### Assignment
For each line below that holds "announcement", return the line as it stands.

[Stored data entries]
+--
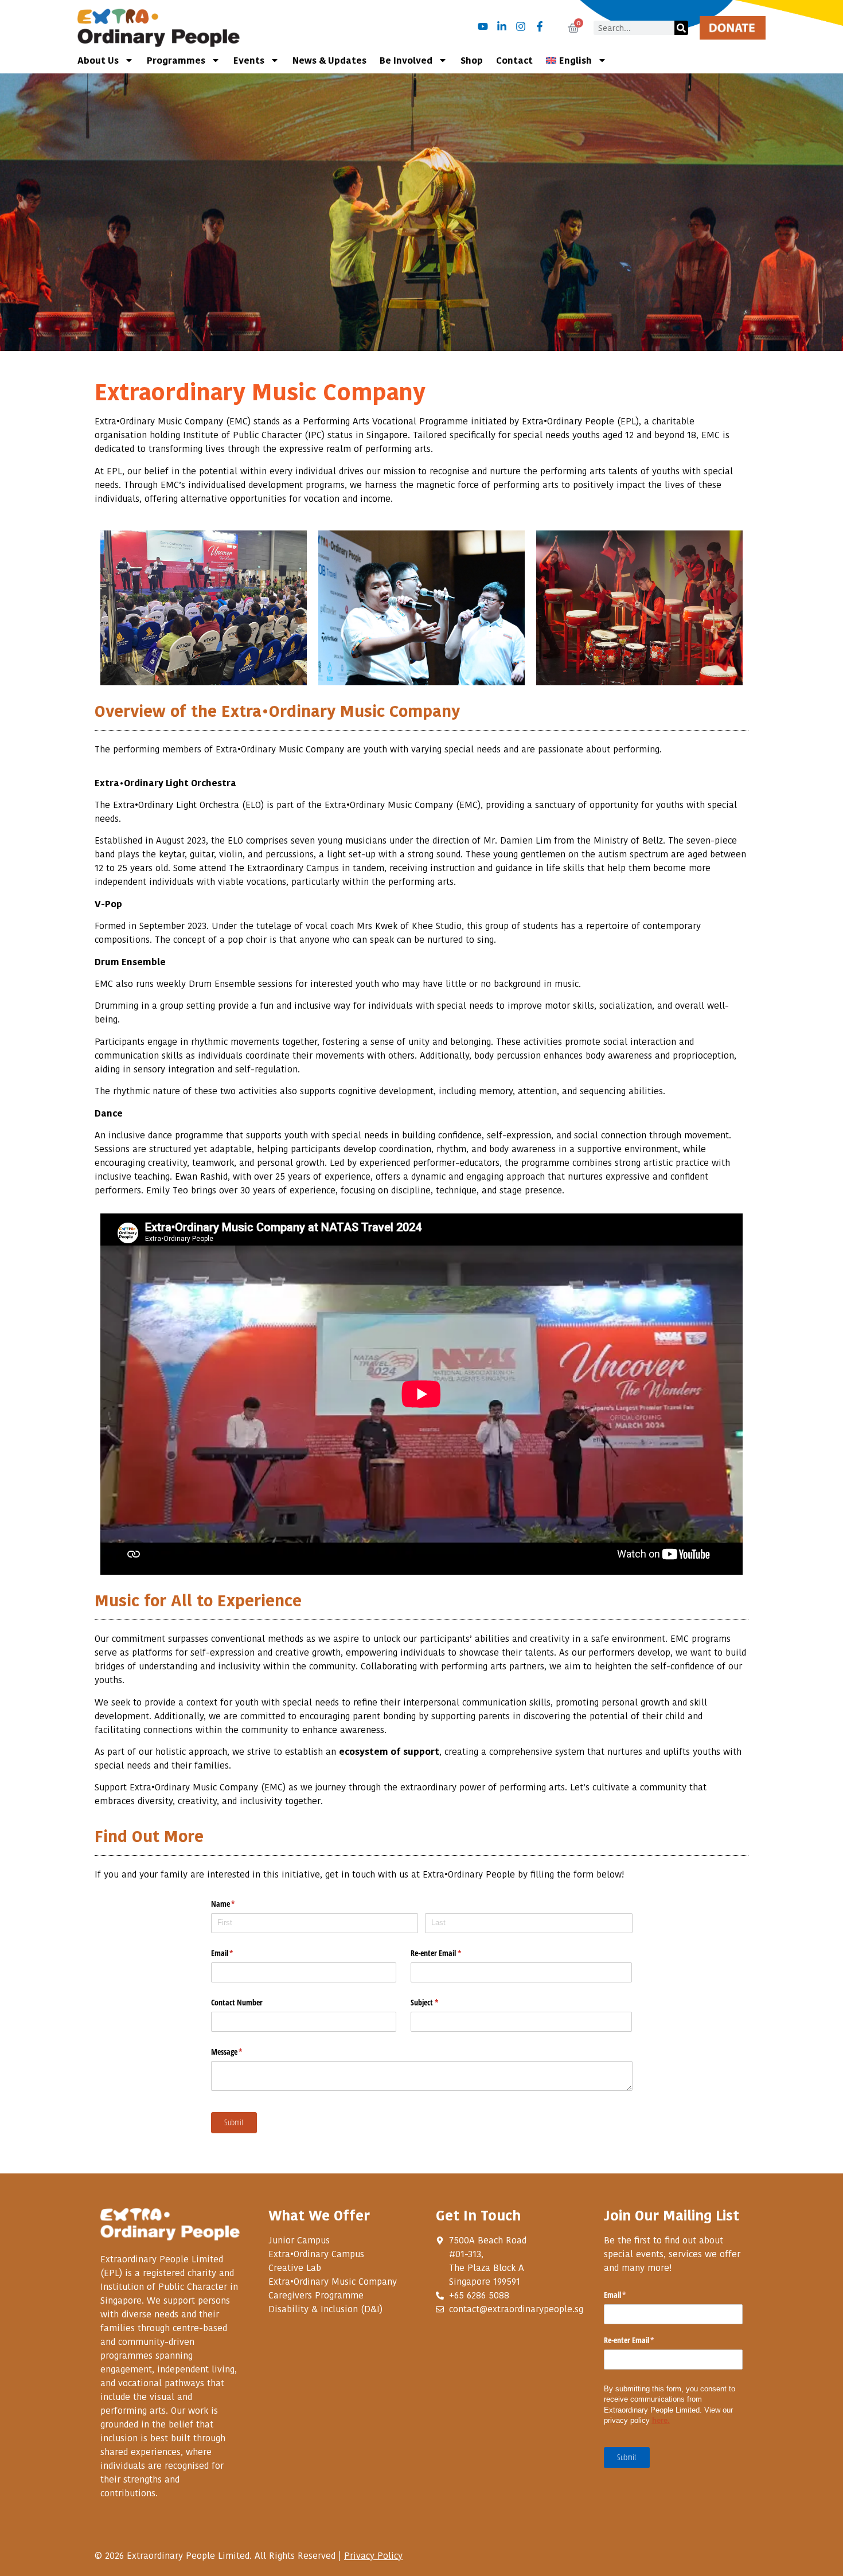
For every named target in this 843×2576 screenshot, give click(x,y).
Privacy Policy (373, 2555)
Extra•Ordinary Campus (316, 2254)
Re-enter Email (449, 1952)
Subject (438, 2002)
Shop (471, 60)
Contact (514, 60)
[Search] (681, 28)
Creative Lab (294, 2267)
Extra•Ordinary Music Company (332, 2281)
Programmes (176, 60)
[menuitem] (576, 60)
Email (235, 1952)
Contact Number (237, 2002)
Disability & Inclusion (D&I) (325, 2309)
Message (240, 2051)
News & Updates (329, 60)
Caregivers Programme (316, 2295)
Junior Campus (299, 2240)
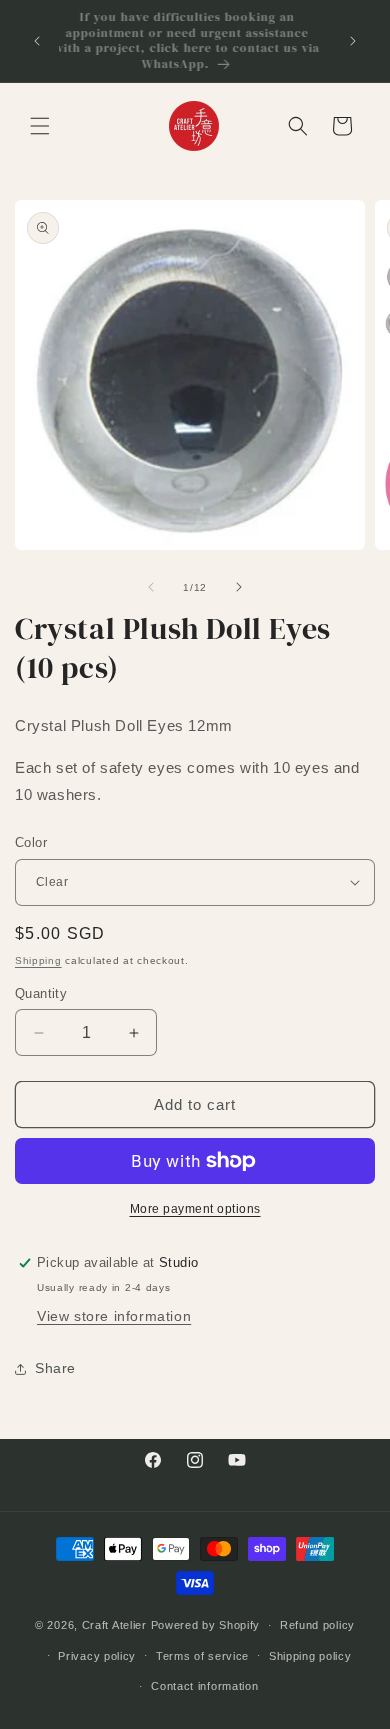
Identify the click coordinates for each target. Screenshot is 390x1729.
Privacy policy (97, 1656)
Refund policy (317, 1625)
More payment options (195, 1209)
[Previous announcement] (37, 41)
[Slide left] (151, 587)
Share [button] (55, 1368)
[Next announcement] (353, 41)
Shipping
+--
### Task result
[Previous announcement] (37, 41)
[Next announcement] (353, 41)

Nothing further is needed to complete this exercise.